Storia di razzismo, sport, buoni maestri Tutto comincia dal rispetto: tocca a noi
giovedì 7 novembre 2019

Gentile direttore, ho un figlio di 14 anni, originario del Burkina Faso, che gioca in agonismo presso una squadra degli under 15 nel Torneo Regionale del Lazio con la squadra San Paolo Ostiense di Roma. Domenica scorsa, alla fine dell’ultima partita contro il Jem’s è stato oggetto di un episodio di razzismo da parte di un ragazzo della squadra avversaria. Una ragazzata, si potrebbe dire, una frase detta con leggerezza, su cui si poteva anche passar sopra. Come genitori non siamo intervenuti e abbiamo auspicato che ci fossero dei provvedimenti da parte dei dirigenti delle squadre. Dopo qualche giorno tutti i ragazzi della Jem’s con i loro dirigenti, circa 30 persone in tutto, hanno rinunciato ai loro allenamenti e sono venuti a scusarsi ufficialmente con mio figlio e la sua squadra.

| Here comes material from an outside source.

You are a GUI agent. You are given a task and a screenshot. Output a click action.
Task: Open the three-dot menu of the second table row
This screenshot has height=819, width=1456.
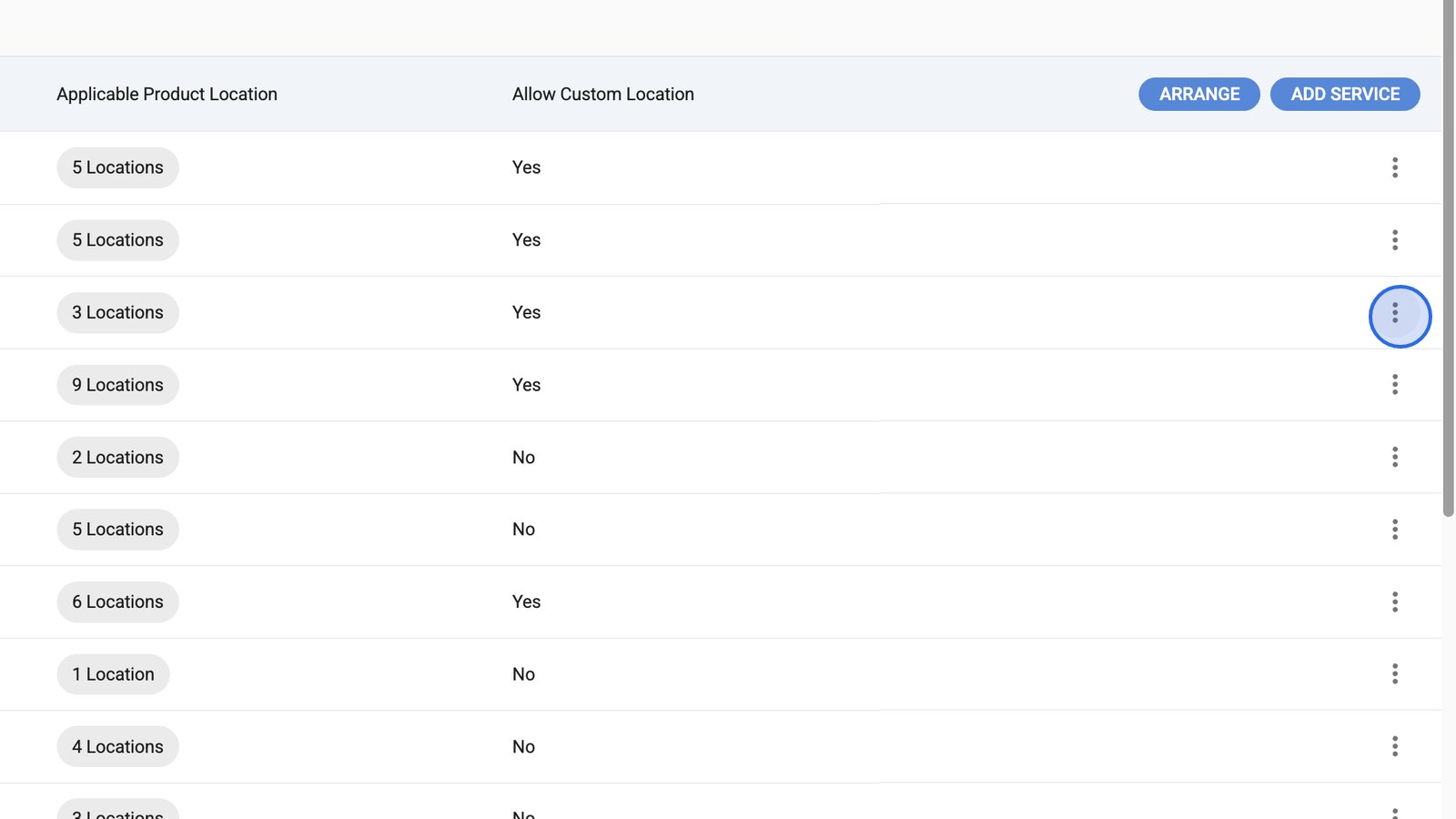pyautogui.click(x=1394, y=240)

La delegazione era capitanata da Simone Perrotta, campio- ne del mondo 2006. La domenica successiva come penalità la squadra non ha giocato il torneo e ha quindi perso altri punti sul campionato. Le parole, hanno conseguenze e mi complimento per i provvedimenti presi dai dirigenti delle squadre che hanno dato un chiaro segnale educativo e di reale, civile convivenza. Chi sminuisce i fatti di razzismo, venuti nuovamente alla ribalta con l’episodio di Balotelli, è complice e alimenta il clima di razzismo che si respira in questi ultimi tempi anche in Italia. Lo sport deve essere il luogo dell’integrazione e della sana competizione. Forse il grande Campionato Nazionale dovrebbe imparare qualcosa dal più modesto Campionato Regionale, magari prendere qualche provvedimento e riaffermare così l’immagine migliore della nostra Italia.

Michelangelo Bartolo

Grazie davvero, gentile signor Bartolo, per questo racconto asciutto ed efficace di una storia a due facce: una vicenda di ordinario razzismo e, al tempo stesso, di resistenza umana e civile a questa ottusa volgarità, piccola quanto si vuole, quando è piccola, ma mai minima e mai minimizzabile. Condivido – come immagina – ogni sua parola, e faccio miei i suoi sentimenti, la sua indignazione e, soprattutto, la sua speranza. Le confesso che il limpido gesto di riparazione nei confronti di suo figlio compiuto dai ragazzi under 15 della scuola di calcio romana Jem’s e dei loro dirigenti-educatori (definizione in questo caso del tutto appropriata) mi rincuora e mi mette allegria tanto quanto quello, altrettanto eloquente e forte, dei “pulcini” dell’Aurora Desio, che nel Milanese, dopo l’insulto di una mamma- ultrà a un compagno di squadra, hanno deciso di giocare le prossime partite di calcio tutti con le facce dipinte di nero. C’è un’Italia che non si lascia trascinare lungo la china odiosa della xenofobia e del razzismo che è facile tanto quanto triviale, ma non è affatto irresistibile. Anche se continua a sfregiare il volto dell’altro e quello del nostro stesso Paese. E quest’Italia – l’Italia sua, di sua moglie e di suo figlio, dei giovani calciatori romani e milanesi, di Simone Perrotta e di altri buoni maestri di sport e di vita, di insegnanti e di imprenditori coraggiosi, di volontari generosi, di politici puliti – è vera, grande e piena di speranza e di coraggio. Dobbiamo continuare ad avere cari e a spendere senza esitazioni l’uno e l’altra, coraggio e speranza, e dobbiamo metterli in campo. Nei campi di gioco e in quelli della vita di ogni giorno, dove portiamo tutti maglie personali e spesso assai diverse eppure vinciamo solo quando sappiamo far squadra e quando ci incontriamo e confrontiamo rispettandoci l’un l’altro. Non c’è amore e non c’è grandezza che non cominci dal rispetto. Tutto comincia dal rispetto: nello sport, nello studio, al lavoro, in famiglia... Bisogna saperlo dimostrare ai nostri figli. Così come spetta a ciascuno di noi, e non abbiamo alibi per non fare la nostra parte, di aiutare i più giovani a capire e gli smemorati a ricordare che la pelle degli uomini e delle donne è importante, come ogni parte di noi, ma nulla dice in più o in meno di ciò che siamo e di ciò che valiamo. Grazie ancora, caro amico, e dia un abbraccio a suo figlio da parte mia.